● **Selected excerpt**:
______
And a little further east there was a blind stating ‘312 MEN’ above quite a few images of women which probably amused me slightly.

I walked out of Maida Vale across the Edgware Road and into St John’s Wood – where my next post from 1988 will continue. You can click on any of the images here to see a larger version in my album 1988 London Photos and browse the album from there.


More from Maida Vale, 1988

Saturday, December 11th, 2021

Warwick Farm Dairies, Elgin Ave, Shirland Rd, Maida Vale8, Westminster, 1988 88-7d-51-positive_2400
Warwick Farm Dairies, Elgin Ave, Shirland Rd, Maida Vale8, Westminster, 1988 88-7d-51

J Welford & Son’s Warwick Farm Dairies is still there on the corner of Elgin Avenue and Shirland Road, still looking much as it did when I took this photograph in July 1988, with I think the only noticeable change being in the name of the shop. Now it is over a hundred years since Welford’s became part of United Dairies and cows were kept in the large yard and its buildings behind, but there is still a cow’s head on the second storey of this corner building.

Shirland Rd, Maida Vale, Westminster, 1988 88-7d-53-positive_2400
Shirland Rd, Maida Vale, Westminster, 1988 88-7d-53

When walking around the streets with a camera around my neck I often was accosted by children clamouring for me to take their picture, and I never refused, though occasionally when I was running out of film I might only pretend to do so. Here the interest was perhaps as much in the BMX bikes and the sweater this young man was wearing as in him or the background.

Beachcroft House, Shirland Rd, Maida Vale, Westminster, 1988 88-7d-54-positive_2400
Beachcroft House, Shirland Rd, Maida Vale, Westminster, 1988 88-7d-54

Westminster Council demolished this care home on Shirland Road in January 2018, replacing the low building and garden with two large 5 storey blocks, one a replacement Beachcroft House care home opened in 2019 and run by Gold Care Homes and the other a block of 31 luxury flats, The Masefield, sold to finance the project.
______
● **Information provided**:
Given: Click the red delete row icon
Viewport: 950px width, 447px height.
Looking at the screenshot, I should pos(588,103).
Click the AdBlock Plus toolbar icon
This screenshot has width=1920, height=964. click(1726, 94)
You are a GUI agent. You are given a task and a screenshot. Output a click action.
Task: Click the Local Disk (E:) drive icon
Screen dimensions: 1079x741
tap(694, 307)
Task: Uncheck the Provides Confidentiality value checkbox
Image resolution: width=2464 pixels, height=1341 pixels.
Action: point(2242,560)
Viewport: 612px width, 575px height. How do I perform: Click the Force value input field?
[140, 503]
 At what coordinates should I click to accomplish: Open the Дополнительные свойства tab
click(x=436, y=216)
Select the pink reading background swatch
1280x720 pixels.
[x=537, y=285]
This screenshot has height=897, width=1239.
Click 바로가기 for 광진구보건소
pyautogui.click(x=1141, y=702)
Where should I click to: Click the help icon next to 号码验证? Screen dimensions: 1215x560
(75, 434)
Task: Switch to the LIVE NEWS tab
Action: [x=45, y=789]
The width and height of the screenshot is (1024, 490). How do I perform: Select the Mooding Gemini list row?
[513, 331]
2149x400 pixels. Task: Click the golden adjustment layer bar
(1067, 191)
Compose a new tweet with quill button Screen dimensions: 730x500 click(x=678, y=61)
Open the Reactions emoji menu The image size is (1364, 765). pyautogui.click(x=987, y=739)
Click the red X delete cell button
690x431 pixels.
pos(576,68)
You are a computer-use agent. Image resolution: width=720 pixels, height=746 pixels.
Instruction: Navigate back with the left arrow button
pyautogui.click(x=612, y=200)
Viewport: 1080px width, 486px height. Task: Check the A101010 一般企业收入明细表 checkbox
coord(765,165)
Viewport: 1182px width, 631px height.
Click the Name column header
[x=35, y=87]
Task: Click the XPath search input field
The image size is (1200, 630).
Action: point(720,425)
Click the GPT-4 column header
______
● **Problem statement**:
Answer these from the Maida Vale photo post:
1. On the corner of which two roads does Warwick Farm Dairies stand?
2. In what month and year did Westminster Council demolish the care home on Shirland Road?
3. How many luxury flats does The Masefield contain?

● **Output for this task**:
1. Elgin Avenue and Shirland Road.
2. January 2018.
3. 31.